3. FN3. We address, and reject, below various arguments by the primary carriers that they lacked a duty to defend.
4. FN4. To read the assignment as did the district court results in the following impossible scenario: the insured demands a defense; the insurers refuse, thereby breaching their duties; the right to demand a defense passes to the insured's adversary and may no longer be asserted by the insured. Thus, the insured loses its right to a defense merely because the insurers refuse to defend.
5. FN5. Moreover, at the time of the 2003 bankruptcy agreement, the arbitration action had not yet been filed, which further suggests that there was no intent by the parties that Encompass surrender its right to demand a defense.
6. FN6. The same is true of the 2005 assignment, whereby Encompass purported to assign to Valero its claims against Continental and Columbia. We agree with the district court's holding that this agreement was unsupported by consideration.
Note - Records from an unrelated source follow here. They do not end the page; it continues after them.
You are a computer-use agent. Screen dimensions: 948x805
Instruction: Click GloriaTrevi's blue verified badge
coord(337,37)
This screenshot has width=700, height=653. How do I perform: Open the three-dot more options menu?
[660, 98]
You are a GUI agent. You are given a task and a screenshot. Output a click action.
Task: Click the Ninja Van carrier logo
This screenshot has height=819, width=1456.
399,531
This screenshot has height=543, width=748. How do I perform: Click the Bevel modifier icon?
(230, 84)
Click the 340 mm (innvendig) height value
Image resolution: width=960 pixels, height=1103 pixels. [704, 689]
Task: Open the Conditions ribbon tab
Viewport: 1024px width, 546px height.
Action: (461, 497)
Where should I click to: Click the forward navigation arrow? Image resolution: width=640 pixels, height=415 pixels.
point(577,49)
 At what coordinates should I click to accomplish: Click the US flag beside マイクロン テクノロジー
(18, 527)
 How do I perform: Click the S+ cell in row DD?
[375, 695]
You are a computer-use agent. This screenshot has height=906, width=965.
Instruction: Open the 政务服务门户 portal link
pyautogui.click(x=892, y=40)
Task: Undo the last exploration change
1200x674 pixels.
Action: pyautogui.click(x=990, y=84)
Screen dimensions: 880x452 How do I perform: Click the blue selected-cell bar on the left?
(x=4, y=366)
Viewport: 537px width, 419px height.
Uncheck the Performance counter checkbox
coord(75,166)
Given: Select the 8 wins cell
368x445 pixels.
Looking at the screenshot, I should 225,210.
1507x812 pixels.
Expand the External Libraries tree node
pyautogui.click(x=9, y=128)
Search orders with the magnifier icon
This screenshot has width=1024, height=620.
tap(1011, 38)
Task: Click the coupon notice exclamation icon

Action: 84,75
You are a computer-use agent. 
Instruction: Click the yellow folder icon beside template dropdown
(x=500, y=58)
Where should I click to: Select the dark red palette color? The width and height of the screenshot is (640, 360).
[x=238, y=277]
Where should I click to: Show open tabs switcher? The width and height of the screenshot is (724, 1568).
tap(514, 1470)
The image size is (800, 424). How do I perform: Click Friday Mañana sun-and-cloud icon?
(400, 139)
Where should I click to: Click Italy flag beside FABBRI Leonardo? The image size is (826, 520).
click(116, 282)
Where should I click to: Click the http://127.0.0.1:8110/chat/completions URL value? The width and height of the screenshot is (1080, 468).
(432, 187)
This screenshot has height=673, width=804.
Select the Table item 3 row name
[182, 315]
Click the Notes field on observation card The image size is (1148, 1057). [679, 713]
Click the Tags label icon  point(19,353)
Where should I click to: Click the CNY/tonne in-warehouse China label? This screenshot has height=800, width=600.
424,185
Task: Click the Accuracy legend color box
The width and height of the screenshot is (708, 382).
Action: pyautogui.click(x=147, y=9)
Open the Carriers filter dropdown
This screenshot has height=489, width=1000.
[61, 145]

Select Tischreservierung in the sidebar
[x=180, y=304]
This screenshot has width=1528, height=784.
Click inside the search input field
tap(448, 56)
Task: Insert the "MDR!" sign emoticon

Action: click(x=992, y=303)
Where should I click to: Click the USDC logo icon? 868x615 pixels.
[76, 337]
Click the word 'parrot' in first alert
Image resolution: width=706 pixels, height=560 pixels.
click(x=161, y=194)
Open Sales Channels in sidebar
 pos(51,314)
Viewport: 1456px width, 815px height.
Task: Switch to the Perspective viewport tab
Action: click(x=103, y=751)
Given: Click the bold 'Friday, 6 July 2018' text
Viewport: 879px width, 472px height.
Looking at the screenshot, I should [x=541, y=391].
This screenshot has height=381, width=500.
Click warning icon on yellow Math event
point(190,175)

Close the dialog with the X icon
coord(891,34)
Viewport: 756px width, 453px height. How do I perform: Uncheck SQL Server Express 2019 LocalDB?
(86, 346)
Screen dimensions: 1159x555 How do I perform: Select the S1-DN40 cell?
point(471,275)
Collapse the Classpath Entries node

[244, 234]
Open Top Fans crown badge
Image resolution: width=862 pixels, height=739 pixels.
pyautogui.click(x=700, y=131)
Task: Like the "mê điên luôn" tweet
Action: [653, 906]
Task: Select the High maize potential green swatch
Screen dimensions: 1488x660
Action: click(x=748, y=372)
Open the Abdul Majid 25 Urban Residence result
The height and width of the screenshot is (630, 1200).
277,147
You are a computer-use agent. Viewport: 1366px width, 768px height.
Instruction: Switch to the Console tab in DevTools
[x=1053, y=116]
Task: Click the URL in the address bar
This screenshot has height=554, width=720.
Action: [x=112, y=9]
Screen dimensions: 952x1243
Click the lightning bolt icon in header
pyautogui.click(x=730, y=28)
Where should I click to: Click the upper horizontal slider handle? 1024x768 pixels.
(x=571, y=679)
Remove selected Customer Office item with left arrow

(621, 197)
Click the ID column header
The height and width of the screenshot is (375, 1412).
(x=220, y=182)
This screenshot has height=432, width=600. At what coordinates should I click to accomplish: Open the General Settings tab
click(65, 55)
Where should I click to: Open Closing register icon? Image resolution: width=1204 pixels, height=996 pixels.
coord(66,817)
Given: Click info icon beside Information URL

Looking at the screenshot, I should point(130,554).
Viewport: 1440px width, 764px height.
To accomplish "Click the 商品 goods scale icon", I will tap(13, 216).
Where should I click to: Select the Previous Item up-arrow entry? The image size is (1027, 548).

7. FN7. In both the district court and this court, North American raised a number of defenses that pertained only to it and not to Continental and Columbia. We agree with the district court's resolution of those issues. North American argues that Encompass's assignment of its rights violated the anti-assignment clause in its insurance policy, thereby impairing its rights and ending any duty to defend. California courts have held that anti-assignment clauses in insurance contracts exist to “prevent an increase of risk and hazard of loss by a change of ownership without the knowledge of the insurer.” Westoil Terminals Co. v. Harbor Ins. Co., 73 Cal.App. 4th 634, 641–42 (Cal.Ct.App.2d Dist.1999) (internal quotation marks and citation omitted). If an insured assigns a right under the policy after a loss occurs, it does not “in any fashion increase the risk to” an insurer. Id. at 642. The loss here occurred in 2002. Encompass executed the assignment in 2003, but by the terms of the assignment it did not take effect until North American breached the contract in 2005. To the extent that Encompass assigned any viable rights in the agreement, that assignment did not increase the risk to North American because it took place after the loss.Similarly, an anti-impairment clause in North American's policy is not at issue in this case. North American maintains that Encompass's 2003 assignment violated this clause because it impaired North American's ability to recover from the other insurers. This appeal concerns only defense costs borne by National Union and Continental, towards which North American has not contributed. North American has failed to identify how the assignment impaired its rights to recover costs that it did not expend. Therefore, this clause is not implicated. North American waived its argument that National Union failed to plead subrogation properly because it failed to raise any challenge to the sufficiency of the pleadings in the district court. Celanese Corp. v. Martin K. Eby Constr. Co., 620 F.3d 529, 531 (5th Cir.2010).